Pope Francis, Thursday, appointed Carmelo Barbagallo as president of the Vatican’s financial watchdog, the Financial Information Authority (AIF).
Barbagallo, 63 is an auditor and Italian banking consultant in the areas of banking, financial supervision and Single Supervisory Mechanism.
Previously he was head of the banking and financial supervision department of the Bank of Italy.
“I am honoured to have received this appointment, aware of the full weight of the moral and professional responsibility it carries,” Barbagallo told Vatican News.
The move came amid several events:
- On October 1, Vatican gendarmes raided the offices of the Secretariat of State and AIF after the Vatican Bank considered “suspicious”, a €100m loan to finance a loan on a property in London’s upmarket Chelsea neighbourhood.
- The Vatican suspended five employees including the AIF’s number two official, Tommaso Di Ruzza.
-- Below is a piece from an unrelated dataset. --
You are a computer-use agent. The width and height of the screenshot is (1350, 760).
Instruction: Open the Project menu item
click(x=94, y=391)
- AIF president Rene Brülhart released a statement expressing full faith in Di Ruzza.
- Brülhart unexpectedly resigned.
- Since Brülhart’s resignation, Marc Odendall, a retired Swiss-German banker also tendered his resignation from the AIF Board saying there’s no point in staying on the board of an empty shell.
- The Egmont Group, a Toronto-based network of more than 160 national financial intelligence units around the world suspended the Vatican from access to its information because the Vatican represented a security threat.
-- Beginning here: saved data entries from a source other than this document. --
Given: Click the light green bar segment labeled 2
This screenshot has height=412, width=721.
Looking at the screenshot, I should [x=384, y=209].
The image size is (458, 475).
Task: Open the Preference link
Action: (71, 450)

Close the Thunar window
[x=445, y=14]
Barbagallo says he will bring all of his 40 years experience to his new position.
Adding, “the AIF will be able to give its own contribution in its role as a supervisory authority, so that the fundamental values of fairness and transparency of all the financial movements in which the Holy See is engaged may continue to be affirmed and recognized”.
“I intend to reassure the international system of financial information that all cooperation will be given in full respect of the best international standards,” he said.
On the plane home from Thailand and Japan, Pope Francis expressed confidence in the Vatican’s financial reforms.
Saying the questions about Vatican finances are serious, especially those involving the London real estate deal, but he is of the view that the reforms begun by Pope Benedict XVI are working.
“This is the first time the lids have been taken off the pots by someone inside and not outside”, he said.